__Task goal__
Your task is to copy each line in the listing that includes the word "pixels".

__Data provided__
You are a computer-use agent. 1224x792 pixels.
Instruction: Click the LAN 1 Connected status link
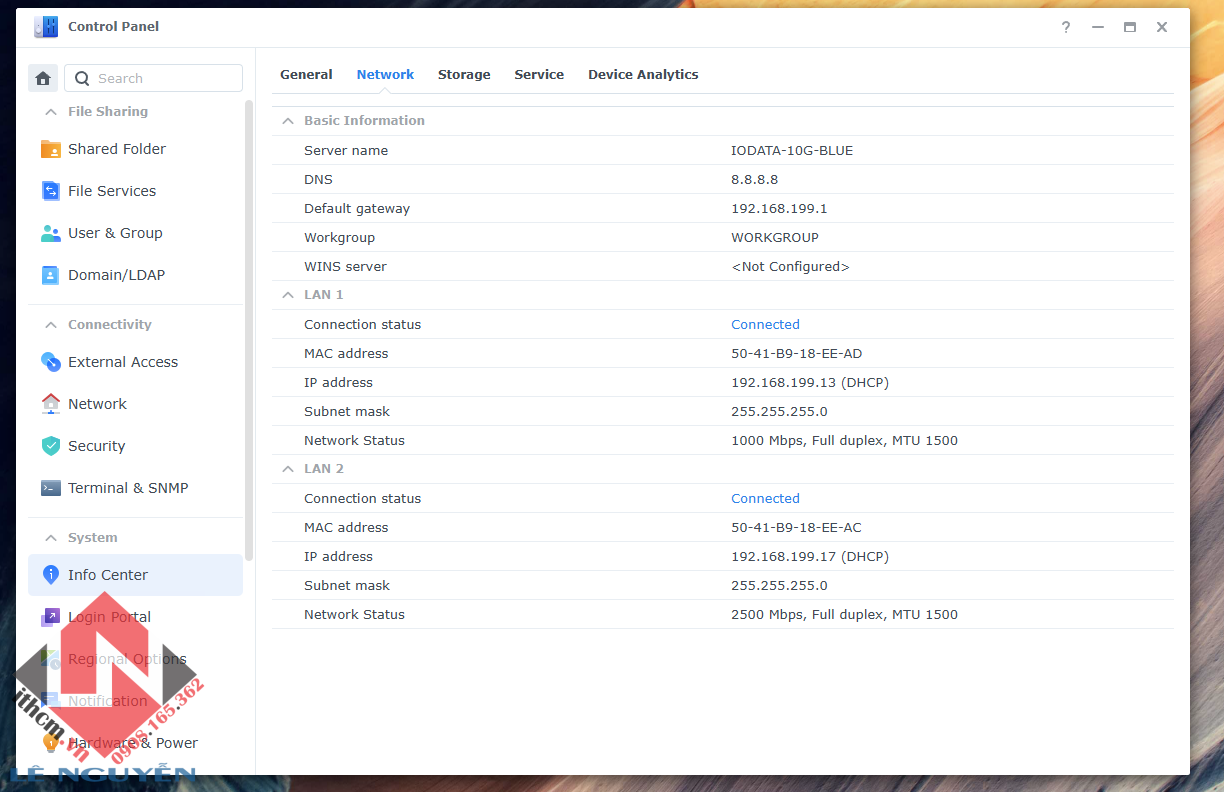pos(765,324)
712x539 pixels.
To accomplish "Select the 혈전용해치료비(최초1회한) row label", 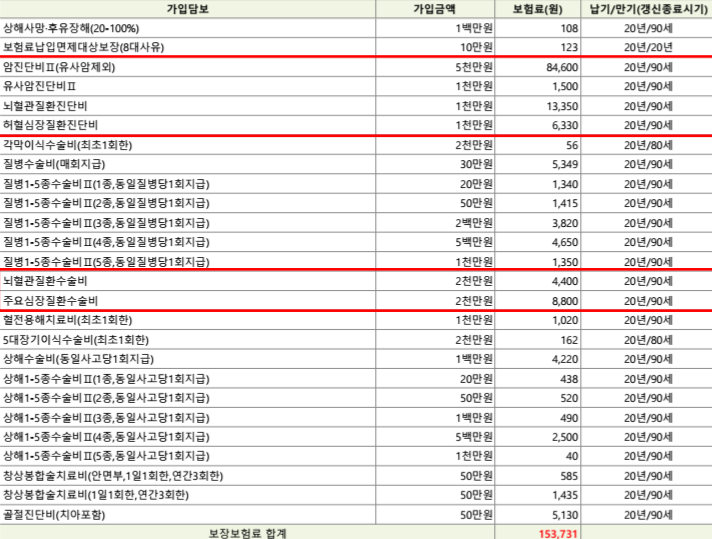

__Finished exercise__
You are a computer-use agent. 1224x792 pixels.
712x539 pixels.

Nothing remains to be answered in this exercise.